Extracted information: Begin

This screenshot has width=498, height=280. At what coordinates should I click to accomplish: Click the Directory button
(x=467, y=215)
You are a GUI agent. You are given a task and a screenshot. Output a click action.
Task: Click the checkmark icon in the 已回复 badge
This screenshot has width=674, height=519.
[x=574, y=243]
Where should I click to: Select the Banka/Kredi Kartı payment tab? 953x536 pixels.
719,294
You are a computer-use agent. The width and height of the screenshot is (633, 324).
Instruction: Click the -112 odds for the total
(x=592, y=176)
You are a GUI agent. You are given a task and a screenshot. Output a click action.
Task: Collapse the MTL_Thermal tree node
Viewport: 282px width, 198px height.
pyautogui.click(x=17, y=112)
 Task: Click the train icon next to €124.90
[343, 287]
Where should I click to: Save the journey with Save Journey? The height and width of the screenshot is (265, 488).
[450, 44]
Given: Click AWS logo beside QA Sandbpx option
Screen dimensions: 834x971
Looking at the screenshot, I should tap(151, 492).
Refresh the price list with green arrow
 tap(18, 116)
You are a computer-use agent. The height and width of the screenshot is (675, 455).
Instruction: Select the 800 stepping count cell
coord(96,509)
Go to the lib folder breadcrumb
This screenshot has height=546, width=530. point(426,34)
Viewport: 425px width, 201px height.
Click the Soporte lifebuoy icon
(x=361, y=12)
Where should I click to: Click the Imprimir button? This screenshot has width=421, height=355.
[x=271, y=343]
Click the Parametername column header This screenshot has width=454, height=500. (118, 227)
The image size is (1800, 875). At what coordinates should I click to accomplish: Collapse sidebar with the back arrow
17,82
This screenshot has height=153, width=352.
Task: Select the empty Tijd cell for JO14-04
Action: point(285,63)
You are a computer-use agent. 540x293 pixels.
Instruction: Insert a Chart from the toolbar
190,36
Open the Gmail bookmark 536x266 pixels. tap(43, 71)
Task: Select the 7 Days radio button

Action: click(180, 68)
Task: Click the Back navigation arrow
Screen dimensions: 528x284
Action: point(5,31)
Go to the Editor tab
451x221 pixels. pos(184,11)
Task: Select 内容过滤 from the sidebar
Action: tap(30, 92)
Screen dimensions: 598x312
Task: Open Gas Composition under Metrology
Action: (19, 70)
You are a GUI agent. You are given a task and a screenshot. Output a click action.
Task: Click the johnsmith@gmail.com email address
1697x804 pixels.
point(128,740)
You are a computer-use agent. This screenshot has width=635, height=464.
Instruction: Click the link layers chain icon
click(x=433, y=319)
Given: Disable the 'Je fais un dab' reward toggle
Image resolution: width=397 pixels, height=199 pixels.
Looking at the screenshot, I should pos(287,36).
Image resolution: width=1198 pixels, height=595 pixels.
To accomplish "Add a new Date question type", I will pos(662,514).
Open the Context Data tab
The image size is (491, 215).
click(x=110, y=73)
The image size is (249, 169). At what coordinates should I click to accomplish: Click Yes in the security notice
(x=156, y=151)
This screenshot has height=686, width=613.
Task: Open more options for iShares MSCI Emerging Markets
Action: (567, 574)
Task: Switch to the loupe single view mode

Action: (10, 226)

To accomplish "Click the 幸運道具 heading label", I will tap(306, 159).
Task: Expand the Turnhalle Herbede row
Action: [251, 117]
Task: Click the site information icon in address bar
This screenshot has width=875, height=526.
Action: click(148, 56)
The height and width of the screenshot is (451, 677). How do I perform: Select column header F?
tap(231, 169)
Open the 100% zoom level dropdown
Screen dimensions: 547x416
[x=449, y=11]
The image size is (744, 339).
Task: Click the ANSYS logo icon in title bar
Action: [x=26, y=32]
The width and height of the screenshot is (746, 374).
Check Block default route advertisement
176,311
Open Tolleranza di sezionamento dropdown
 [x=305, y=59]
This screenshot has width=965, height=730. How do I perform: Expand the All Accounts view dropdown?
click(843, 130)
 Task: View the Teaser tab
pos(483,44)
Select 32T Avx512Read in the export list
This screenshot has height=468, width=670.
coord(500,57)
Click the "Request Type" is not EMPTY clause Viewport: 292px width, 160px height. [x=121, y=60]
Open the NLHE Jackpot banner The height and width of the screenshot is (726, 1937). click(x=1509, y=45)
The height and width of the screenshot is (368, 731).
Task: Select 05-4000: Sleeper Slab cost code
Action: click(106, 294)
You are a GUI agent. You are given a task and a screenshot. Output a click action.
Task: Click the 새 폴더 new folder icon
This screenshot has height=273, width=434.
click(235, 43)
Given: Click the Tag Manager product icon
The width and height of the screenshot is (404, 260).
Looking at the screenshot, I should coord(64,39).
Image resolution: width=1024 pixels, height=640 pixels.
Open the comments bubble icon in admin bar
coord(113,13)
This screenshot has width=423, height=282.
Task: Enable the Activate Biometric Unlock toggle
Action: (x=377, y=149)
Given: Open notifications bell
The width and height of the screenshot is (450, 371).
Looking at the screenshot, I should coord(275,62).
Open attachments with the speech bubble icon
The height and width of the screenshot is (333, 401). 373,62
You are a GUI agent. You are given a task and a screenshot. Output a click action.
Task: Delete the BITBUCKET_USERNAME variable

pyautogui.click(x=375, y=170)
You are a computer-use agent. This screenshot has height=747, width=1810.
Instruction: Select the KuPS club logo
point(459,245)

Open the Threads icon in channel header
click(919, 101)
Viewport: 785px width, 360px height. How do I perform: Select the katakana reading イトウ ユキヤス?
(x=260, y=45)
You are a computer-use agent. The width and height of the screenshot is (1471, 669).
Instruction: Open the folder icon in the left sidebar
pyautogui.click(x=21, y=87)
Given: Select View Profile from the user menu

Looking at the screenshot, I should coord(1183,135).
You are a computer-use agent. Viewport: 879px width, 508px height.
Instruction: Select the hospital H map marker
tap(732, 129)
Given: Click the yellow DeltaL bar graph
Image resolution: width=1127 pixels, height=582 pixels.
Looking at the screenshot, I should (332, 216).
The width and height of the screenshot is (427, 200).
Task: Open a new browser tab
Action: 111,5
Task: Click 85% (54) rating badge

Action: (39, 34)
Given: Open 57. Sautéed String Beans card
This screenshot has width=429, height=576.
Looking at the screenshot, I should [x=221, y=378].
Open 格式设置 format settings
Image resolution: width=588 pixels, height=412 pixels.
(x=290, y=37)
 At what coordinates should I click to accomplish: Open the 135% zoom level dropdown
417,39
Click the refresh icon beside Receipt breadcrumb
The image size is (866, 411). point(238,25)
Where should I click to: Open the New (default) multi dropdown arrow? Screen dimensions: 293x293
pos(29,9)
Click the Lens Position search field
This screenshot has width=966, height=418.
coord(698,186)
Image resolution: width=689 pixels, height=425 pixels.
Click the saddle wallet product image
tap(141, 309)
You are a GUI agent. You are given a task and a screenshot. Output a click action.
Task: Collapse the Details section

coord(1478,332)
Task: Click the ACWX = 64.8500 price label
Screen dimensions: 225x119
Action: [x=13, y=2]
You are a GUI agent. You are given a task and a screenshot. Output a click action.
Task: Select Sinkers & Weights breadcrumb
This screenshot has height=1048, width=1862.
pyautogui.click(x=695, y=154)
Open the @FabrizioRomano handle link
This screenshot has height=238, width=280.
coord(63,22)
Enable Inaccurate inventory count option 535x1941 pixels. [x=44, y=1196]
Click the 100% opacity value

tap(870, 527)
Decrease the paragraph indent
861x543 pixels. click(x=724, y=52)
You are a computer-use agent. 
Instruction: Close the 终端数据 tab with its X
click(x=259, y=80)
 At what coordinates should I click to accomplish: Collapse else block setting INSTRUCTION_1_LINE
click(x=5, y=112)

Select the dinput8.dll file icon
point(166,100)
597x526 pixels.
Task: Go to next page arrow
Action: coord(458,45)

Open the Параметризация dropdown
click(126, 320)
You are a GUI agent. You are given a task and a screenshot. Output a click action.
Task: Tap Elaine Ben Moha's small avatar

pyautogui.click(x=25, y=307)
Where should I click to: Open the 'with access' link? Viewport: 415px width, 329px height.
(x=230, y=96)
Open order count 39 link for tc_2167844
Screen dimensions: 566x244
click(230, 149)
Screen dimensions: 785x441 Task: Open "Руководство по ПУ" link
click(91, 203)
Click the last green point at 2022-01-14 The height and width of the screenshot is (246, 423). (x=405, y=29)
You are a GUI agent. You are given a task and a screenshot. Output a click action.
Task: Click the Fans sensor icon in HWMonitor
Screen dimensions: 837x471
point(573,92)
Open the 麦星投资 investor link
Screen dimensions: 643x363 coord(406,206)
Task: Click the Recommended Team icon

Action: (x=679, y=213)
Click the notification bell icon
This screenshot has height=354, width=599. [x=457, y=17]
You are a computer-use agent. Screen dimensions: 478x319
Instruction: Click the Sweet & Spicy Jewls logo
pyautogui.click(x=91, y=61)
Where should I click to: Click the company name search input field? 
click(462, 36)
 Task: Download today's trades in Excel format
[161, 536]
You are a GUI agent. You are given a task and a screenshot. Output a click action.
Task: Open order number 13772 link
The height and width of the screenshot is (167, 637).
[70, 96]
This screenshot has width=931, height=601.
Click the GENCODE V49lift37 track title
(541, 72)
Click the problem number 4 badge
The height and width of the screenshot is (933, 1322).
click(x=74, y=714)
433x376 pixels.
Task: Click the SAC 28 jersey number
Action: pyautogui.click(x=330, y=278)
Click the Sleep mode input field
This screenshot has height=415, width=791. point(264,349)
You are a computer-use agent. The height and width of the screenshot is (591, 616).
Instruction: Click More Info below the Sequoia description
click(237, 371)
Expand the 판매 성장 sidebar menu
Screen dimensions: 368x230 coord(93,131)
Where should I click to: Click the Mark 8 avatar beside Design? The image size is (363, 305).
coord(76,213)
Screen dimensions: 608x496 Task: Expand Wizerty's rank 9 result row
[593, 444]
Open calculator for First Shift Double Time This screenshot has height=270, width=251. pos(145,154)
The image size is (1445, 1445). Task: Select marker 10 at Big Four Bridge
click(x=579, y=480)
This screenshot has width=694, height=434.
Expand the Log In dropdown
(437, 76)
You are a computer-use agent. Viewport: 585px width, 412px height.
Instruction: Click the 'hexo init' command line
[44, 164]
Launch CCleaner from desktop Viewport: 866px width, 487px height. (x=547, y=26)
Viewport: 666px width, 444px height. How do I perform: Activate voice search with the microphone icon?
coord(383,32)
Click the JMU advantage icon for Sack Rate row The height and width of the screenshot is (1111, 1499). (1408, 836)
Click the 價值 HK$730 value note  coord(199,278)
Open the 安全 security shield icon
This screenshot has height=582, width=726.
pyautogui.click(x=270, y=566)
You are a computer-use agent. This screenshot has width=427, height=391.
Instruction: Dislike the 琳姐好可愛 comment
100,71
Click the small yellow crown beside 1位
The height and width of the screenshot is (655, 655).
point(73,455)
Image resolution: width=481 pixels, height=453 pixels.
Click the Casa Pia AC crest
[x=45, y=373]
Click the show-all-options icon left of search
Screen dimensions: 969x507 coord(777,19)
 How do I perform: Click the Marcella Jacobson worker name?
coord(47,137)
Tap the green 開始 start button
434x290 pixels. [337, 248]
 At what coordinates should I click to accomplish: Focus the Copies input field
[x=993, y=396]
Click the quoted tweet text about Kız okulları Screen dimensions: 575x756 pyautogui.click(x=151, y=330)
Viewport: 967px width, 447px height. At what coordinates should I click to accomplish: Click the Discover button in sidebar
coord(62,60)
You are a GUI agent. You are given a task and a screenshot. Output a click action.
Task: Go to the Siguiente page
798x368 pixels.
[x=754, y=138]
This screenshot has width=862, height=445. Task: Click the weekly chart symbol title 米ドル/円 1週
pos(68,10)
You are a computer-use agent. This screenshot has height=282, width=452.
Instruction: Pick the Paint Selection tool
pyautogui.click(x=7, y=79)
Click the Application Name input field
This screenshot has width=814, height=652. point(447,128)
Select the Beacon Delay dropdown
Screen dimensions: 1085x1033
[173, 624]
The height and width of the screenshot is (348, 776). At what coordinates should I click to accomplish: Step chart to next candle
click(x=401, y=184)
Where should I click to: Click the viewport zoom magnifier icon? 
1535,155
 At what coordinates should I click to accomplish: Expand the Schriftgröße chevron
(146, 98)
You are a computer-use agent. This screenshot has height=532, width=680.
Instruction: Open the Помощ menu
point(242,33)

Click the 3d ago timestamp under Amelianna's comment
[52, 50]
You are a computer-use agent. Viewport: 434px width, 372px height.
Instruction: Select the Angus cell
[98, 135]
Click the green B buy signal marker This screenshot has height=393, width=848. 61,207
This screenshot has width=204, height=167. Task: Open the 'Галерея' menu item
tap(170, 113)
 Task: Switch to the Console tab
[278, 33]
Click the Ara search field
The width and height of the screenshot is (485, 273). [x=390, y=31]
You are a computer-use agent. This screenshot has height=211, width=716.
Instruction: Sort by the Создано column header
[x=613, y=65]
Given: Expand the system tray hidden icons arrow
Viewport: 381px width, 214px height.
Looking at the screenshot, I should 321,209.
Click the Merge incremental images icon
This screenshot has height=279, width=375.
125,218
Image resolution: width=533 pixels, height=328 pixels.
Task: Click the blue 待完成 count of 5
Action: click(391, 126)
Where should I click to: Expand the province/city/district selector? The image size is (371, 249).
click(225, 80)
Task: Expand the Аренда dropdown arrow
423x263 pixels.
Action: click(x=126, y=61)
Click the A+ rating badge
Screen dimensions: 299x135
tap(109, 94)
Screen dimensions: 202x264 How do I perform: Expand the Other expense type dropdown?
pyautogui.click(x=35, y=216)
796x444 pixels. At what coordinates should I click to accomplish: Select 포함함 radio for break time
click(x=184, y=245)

Extracted information: End

* _Problem details_: Report each line in the data above that holds the word "address" by copying it.

* _Written solution_:
Task: Click the johnsmith@gmail.com email address
Task: Click the site information icon in address bar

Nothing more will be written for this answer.